Task brief — Whatever the records contain, reproduce all of them exactly.

(Saved data entries)
================================
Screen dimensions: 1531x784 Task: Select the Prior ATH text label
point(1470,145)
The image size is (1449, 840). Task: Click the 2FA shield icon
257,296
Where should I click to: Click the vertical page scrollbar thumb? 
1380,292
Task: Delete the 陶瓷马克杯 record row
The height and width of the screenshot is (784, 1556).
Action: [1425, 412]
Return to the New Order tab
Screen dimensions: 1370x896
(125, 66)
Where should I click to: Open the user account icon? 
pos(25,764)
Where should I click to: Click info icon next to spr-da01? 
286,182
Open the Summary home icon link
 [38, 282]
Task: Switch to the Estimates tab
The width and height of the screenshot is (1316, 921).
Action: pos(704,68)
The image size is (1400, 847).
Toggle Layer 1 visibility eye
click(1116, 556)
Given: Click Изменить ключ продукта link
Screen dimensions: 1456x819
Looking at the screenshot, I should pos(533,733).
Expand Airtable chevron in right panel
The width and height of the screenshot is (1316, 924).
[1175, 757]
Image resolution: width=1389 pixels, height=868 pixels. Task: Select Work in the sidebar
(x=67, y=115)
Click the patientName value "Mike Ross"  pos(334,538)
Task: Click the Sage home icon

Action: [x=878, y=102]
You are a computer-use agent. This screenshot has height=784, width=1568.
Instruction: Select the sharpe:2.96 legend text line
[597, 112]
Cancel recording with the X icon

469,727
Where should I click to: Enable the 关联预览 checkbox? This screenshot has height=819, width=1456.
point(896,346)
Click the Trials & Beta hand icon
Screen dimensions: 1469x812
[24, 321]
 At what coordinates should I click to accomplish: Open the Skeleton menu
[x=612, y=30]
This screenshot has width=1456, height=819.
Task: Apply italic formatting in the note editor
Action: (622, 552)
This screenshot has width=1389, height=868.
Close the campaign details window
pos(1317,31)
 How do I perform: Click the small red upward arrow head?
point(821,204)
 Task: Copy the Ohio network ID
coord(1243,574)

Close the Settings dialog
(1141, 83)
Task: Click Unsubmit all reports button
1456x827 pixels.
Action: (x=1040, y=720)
================================
Task answer —
Screen dimensions: 1531x784 Task: Select the Prior ATH text label
point(1470,145)
The image size is (1449, 840). Task: Click the 2FA shield icon
257,296
Where should I click to: Click the vertical page scrollbar thumb? 
1380,292
Task: Delete the 陶瓷马克杯 record row
The height and width of the screenshot is (784, 1556).
Action: [1425, 412]
Return to the New Order tab
Screen dimensions: 1370x896
(125, 66)
Where should I click to: Open the user account icon? 
pos(25,764)
Where should I click to: Click info icon next to spr-da01? 
286,182
Open the Summary home icon link
 [38, 282]
Task: Switch to the Estimates tab
The width and height of the screenshot is (1316, 921).
Action: pos(704,68)
The image size is (1400, 847).
Toggle Layer 1 visibility eye
click(1116, 556)
Given: Click Изменить ключ продукта link
Screen dimensions: 1456x819
Looking at the screenshot, I should pos(533,733).
Expand Airtable chevron in right panel
The width and height of the screenshot is (1316, 924).
[1175, 757]
Image resolution: width=1389 pixels, height=868 pixels. Task: Select Work in the sidebar
(x=67, y=115)
Click the patientName value "Mike Ross"  pos(334,538)
Task: Click the Sage home icon

Action: [x=878, y=102]
You are a computer-use agent. This screenshot has height=784, width=1568.
Instruction: Select the sharpe:2.96 legend text line
[597, 112]
Cancel recording with the X icon

469,727
Where should I click to: Enable the 关联预览 checkbox? This screenshot has height=819, width=1456.
point(896,346)
Click the Trials & Beta hand icon
Screen dimensions: 1469x812
[24, 321]
 At what coordinates should I click to accomplish: Open the Skeleton menu
[x=612, y=30]
This screenshot has width=1456, height=819.
Task: Apply italic formatting in the note editor
Action: (622, 552)
This screenshot has width=1389, height=868.
Close the campaign details window
pos(1317,31)
 How do I perform: Click the small red upward arrow head?
point(821,204)
 Task: Copy the Ohio network ID
coord(1243,574)

Close the Settings dialog
(1141, 83)
Task: Click Unsubmit all reports button
1456x827 pixels.
Action: (x=1040, y=720)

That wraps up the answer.